P11.45 Synergistic growth inhibition mediated by dual PI3K/mTOR pathway targeting and genetic or direct pharmacological AKT inhibition in human glioblastoma models

Abstract BACKGROUND Molecular genetic aberrations in the phosphoinositide 3-kinase (PI3K)/protein kinase B (AKT)/mammalian target of rapamycin (mTOR) pathway are common in human cancers including glioblastoma, yet, novel therapeutic approaches targeting this pathway in glioblastoma have had limited success to date. MATERIAL AND METHODS Here we analyzed the molecular mechanisms determining sensitivity to PI3K/mTOR inhibition using gene silencing or pharmacological target inhibition, and effects on proliferation, and clonogenicity or spherogenicity as readouts, in an extended panel of human long-term glioma cell (LTC) lines and glioma-initiating cells (GIC).
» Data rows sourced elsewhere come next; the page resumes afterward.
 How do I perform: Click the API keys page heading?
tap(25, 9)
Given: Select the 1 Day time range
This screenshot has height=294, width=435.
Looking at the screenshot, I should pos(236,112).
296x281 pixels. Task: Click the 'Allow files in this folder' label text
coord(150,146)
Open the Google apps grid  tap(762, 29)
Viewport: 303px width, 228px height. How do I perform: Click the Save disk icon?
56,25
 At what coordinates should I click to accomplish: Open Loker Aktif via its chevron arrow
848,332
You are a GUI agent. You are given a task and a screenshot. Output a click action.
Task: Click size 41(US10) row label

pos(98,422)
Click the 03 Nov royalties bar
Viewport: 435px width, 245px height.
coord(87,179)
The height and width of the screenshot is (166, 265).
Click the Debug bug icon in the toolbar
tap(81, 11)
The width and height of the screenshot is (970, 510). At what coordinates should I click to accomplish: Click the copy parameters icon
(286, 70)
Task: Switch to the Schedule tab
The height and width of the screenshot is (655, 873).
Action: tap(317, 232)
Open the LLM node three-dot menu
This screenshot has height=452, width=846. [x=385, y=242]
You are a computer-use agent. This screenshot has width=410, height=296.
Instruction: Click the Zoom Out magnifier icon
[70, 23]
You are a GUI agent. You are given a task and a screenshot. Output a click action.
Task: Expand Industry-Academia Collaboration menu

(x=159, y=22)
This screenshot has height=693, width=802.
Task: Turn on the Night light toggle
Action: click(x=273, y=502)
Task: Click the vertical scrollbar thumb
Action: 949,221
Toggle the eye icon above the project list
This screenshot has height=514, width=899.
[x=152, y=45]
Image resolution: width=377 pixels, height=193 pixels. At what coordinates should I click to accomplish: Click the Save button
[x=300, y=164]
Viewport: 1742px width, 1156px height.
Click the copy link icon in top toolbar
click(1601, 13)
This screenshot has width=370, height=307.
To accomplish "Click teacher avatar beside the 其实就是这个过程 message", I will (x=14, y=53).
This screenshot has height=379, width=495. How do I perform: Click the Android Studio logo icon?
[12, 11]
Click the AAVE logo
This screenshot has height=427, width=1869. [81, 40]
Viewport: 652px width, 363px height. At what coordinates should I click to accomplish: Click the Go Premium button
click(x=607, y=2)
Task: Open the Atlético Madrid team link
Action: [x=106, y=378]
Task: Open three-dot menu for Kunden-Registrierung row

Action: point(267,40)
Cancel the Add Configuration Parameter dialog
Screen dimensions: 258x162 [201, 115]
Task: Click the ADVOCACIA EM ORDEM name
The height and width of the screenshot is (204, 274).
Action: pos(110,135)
RESULTS Glioma cells, including GIC in particular, were universally sensitive to growth inhibition induced by PQR309, a novel, dual pan-PI3K/mTOR antagonist in vitro. Cells exhibited profound growth arrest, but little apoptotic or necrotic cell death as confirmed by electron microscopy; yet, there was evidence of senescence. In vivo studies confirmed the anti-glioma activity of PQR309 in the orthotopic LN-229 glioma model. Cell lines with high basal levels of phosphorylated (active) AKT, low levels of phosphorylated (inactive) protein translation repressor eukaryotic initiation factor (eIF) 4E-binding protein 1 (p4E-BP1), and high levels of Ser9-phosphorylated (inactive) glycogen synthase kinase 3 beta (pGSK3ß) were more sensitive to PQR309. Accordingly, the activity of PQR309 was synergistically enhanced by AKT gene silencing or direct pharmacological AKT inhibition. CONCLUSION These data justify to explore combined targeted therapy approaches in glioblastoma that aim at down-regulating AKT function to enhance the therapeutic potential of dual PI3K/mTOR inhibitors.